Action item:
Here is the listing. Print it exactly.

Records for the exercise:
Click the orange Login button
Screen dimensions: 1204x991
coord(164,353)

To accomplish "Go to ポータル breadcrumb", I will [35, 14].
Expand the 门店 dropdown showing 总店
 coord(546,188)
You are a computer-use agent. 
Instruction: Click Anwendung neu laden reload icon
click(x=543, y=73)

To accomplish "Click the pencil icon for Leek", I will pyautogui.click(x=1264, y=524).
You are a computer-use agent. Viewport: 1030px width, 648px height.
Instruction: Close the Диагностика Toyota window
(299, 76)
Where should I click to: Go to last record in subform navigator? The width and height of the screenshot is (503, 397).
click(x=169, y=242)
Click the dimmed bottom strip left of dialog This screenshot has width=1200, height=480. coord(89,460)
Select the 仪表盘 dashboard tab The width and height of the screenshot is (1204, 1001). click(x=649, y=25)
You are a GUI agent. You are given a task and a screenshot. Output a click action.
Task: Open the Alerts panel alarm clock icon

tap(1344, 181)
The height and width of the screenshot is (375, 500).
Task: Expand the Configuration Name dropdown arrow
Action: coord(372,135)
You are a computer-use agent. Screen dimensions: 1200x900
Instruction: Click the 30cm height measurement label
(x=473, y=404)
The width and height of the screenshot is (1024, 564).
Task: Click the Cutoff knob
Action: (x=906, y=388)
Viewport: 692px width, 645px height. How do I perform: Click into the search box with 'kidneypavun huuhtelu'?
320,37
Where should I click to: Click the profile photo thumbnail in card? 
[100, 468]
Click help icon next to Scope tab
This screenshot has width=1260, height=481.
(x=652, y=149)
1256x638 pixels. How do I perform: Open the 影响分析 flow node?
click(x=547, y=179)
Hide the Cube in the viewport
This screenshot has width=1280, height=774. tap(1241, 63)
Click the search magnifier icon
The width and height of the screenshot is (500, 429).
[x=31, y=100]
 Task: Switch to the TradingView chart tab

Exercise solution:
Click the orange Login button
Screen dimensions: 1204x991
coord(164,353)

To accomplish "Go to ポータル breadcrumb", I will [35, 14].
Expand the 门店 dropdown showing 总店
 coord(546,188)
You are a computer-use agent. 
Instruction: Click Anwendung neu laden reload icon
click(x=543, y=73)

To accomplish "Click the pencil icon for Leek", I will pyautogui.click(x=1264, y=524).
You are a computer-use agent. Viewport: 1030px width, 648px height.
Instruction: Close the Диагностика Toyota window
(299, 76)
Where should I click to: Go to last record in subform navigator? The width and height of the screenshot is (503, 397).
click(x=169, y=242)
Click the dimmed bottom strip left of dialog This screenshot has width=1200, height=480. coord(89,460)
Select the 仪表盘 dashboard tab The width and height of the screenshot is (1204, 1001). click(x=649, y=25)
You are a GUI agent. You are given a task and a screenshot. Output a click action.
Task: Open the Alerts panel alarm clock icon

tap(1344, 181)
The height and width of the screenshot is (375, 500).
Task: Expand the Configuration Name dropdown arrow
Action: coord(372,135)
You are a computer-use agent. Screen dimensions: 1200x900
Instruction: Click the 30cm height measurement label
(x=473, y=404)
The width and height of the screenshot is (1024, 564).
Task: Click the Cutoff knob
Action: (x=906, y=388)
Viewport: 692px width, 645px height. How do I perform: Click into the search box with 'kidneypavun huuhtelu'?
320,37
Where should I click to: Click the profile photo thumbnail in card? 
[100, 468]
Click help icon next to Scope tab
This screenshot has width=1260, height=481.
(x=652, y=149)
1256x638 pixels. How do I perform: Open the 影响分析 flow node?
click(x=547, y=179)
Hide the Cube in the viewport
This screenshot has width=1280, height=774. tap(1241, 63)
Click the search magnifier icon
The width and height of the screenshot is (500, 429).
[x=31, y=100]
 Task: Switch to the TradingView chart tab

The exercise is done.